PROBLEM TO WORK ON: Copy out, word for word, the material from the line containing "The height and width of the screenshot is (1333, 1415)." through the end, including both of those lines, and leave the pictures out.

>> begin

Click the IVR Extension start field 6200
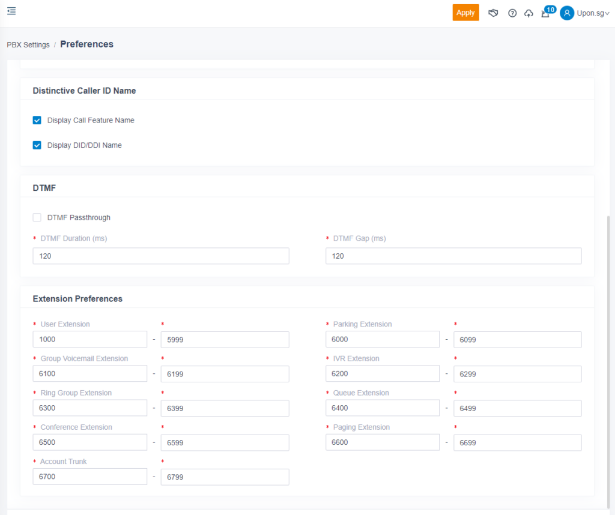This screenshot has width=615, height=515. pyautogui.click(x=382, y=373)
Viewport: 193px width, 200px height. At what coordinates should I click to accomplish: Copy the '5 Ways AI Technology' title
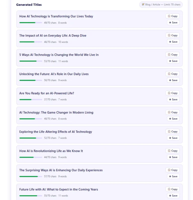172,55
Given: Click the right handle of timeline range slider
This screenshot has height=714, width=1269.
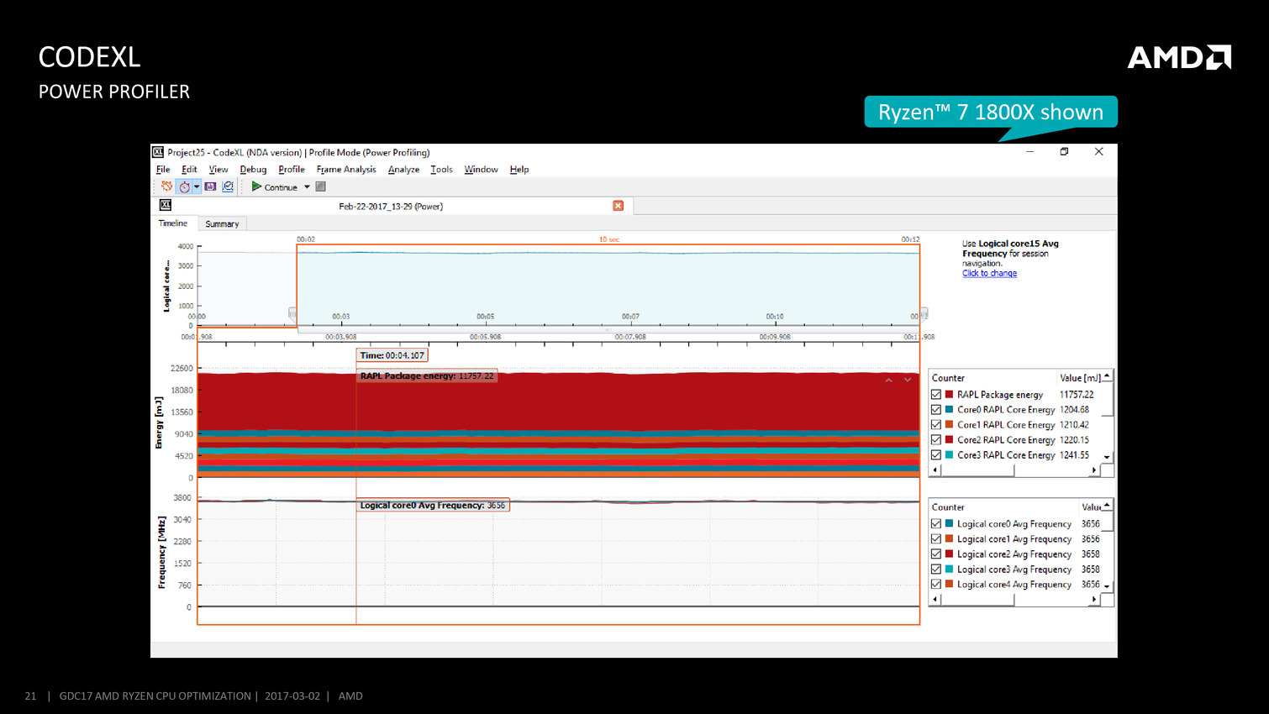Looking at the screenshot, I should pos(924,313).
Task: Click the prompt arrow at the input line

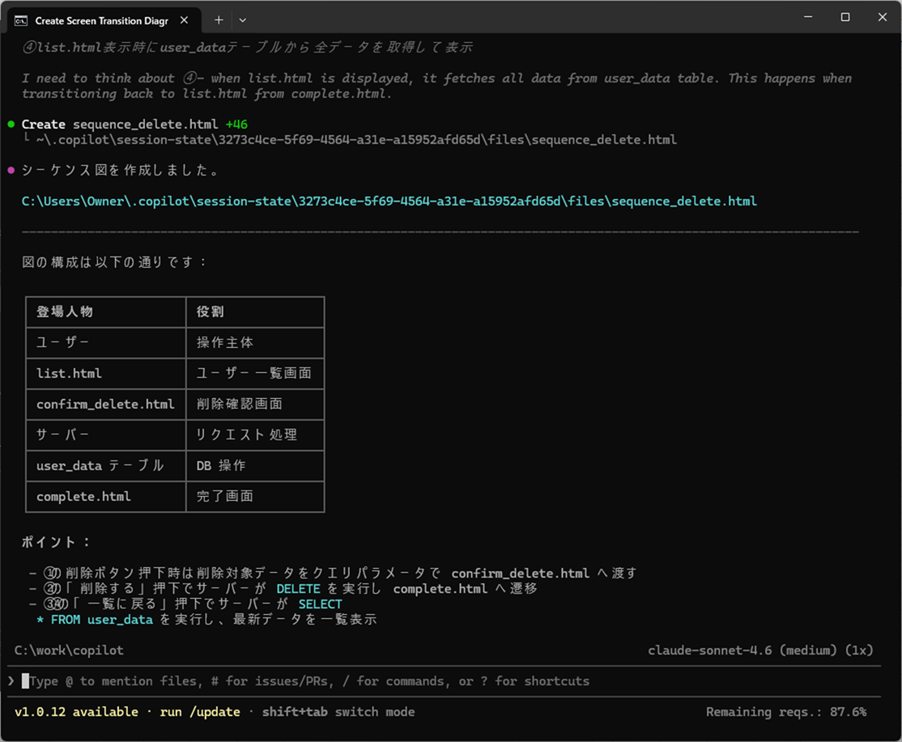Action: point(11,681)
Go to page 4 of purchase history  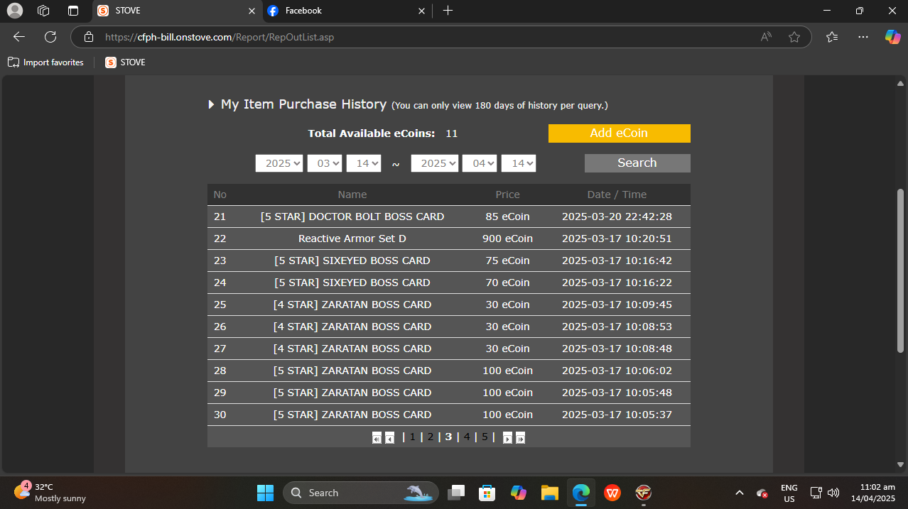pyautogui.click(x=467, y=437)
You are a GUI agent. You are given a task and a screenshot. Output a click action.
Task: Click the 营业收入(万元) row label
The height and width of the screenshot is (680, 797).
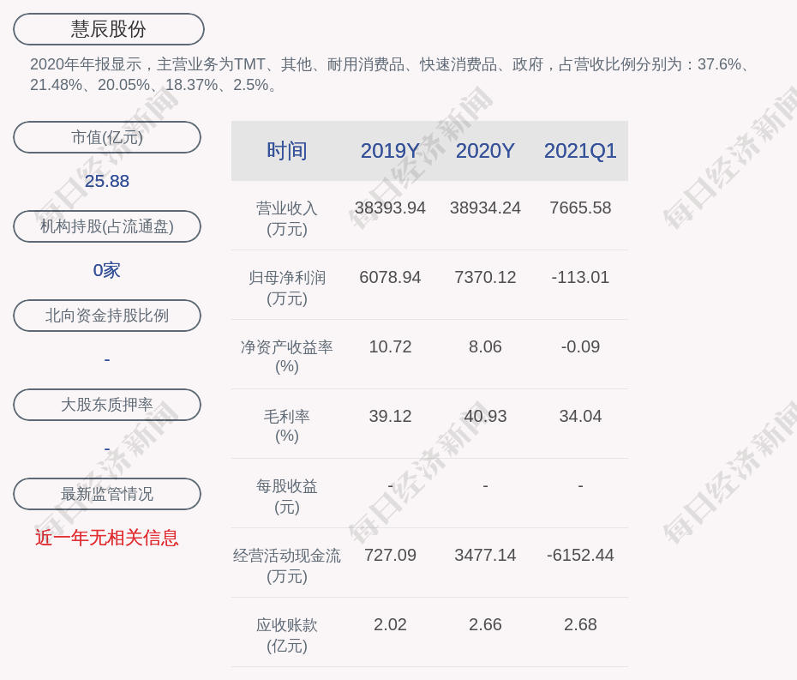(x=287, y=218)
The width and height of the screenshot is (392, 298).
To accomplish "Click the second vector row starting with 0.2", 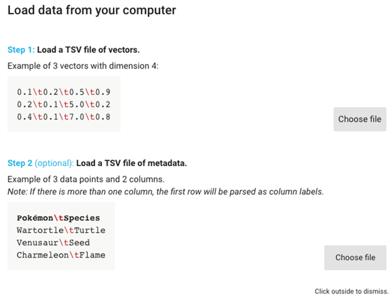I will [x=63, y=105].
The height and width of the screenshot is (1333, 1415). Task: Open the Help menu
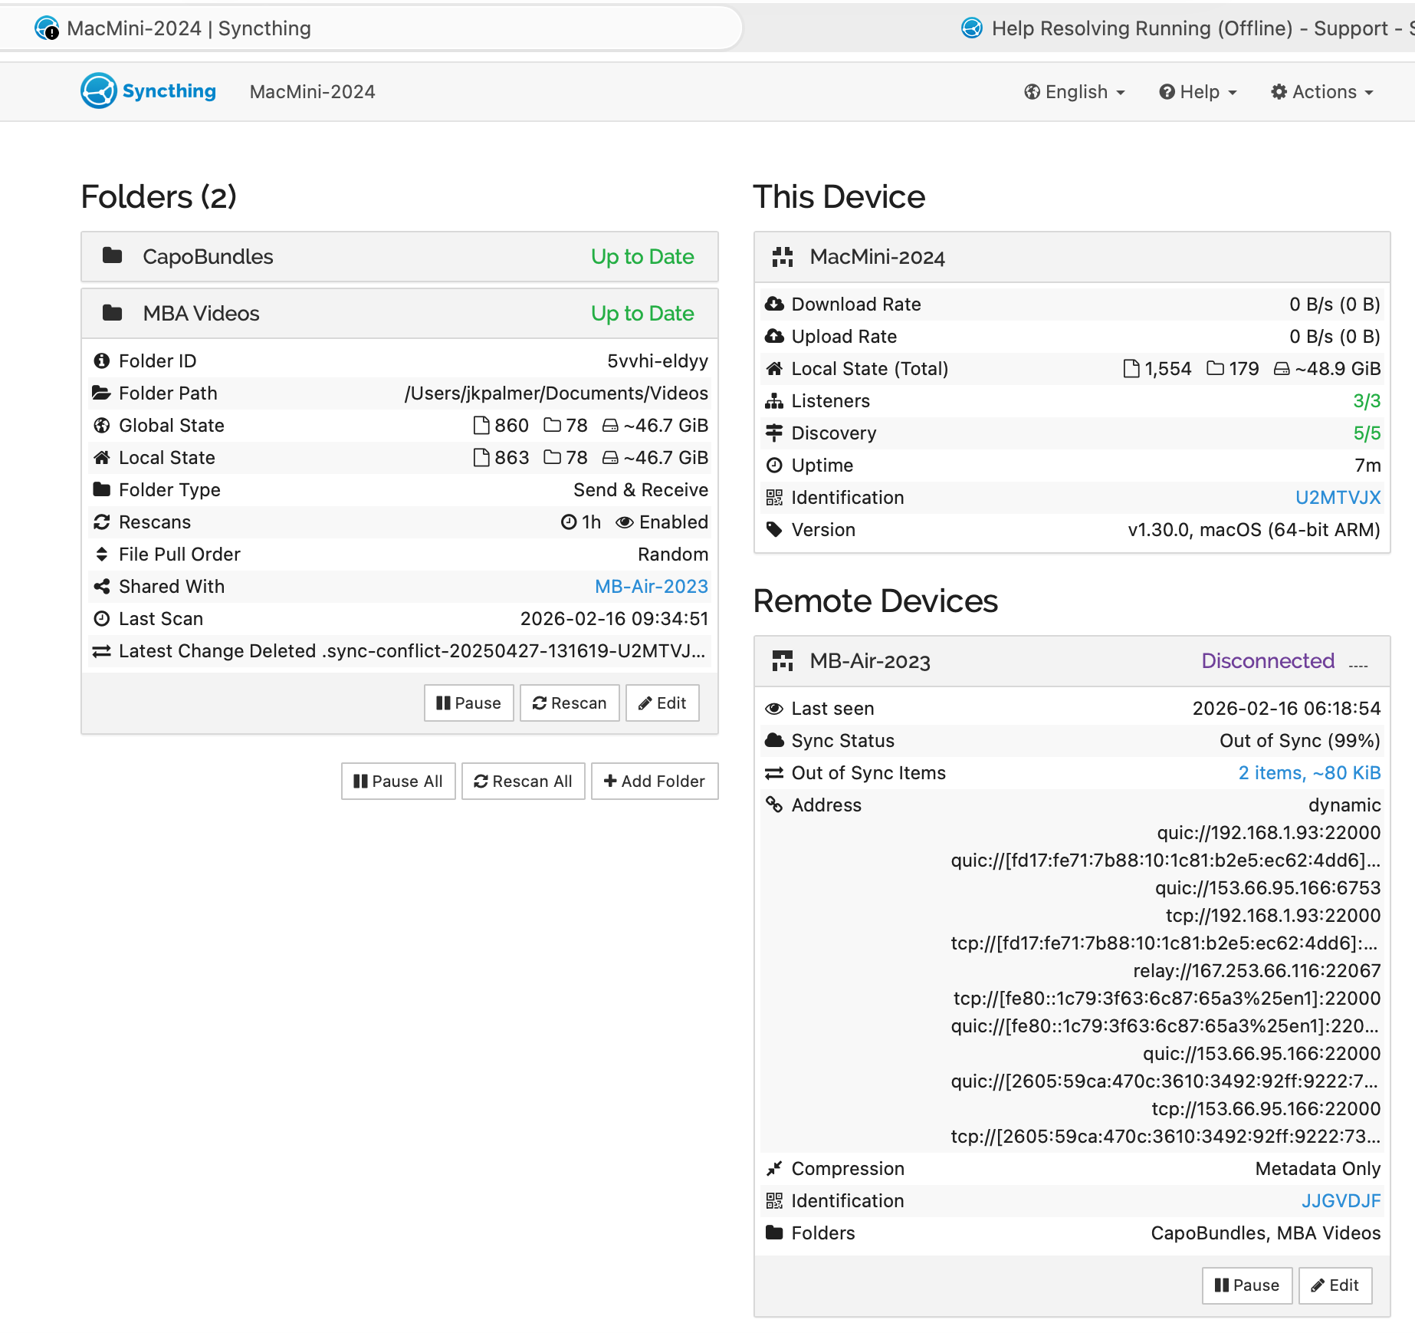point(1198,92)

>> end

FULL OUTPUT:
The height and width of the screenshot is (1333, 1415). Task: Open the Help menu
point(1198,92)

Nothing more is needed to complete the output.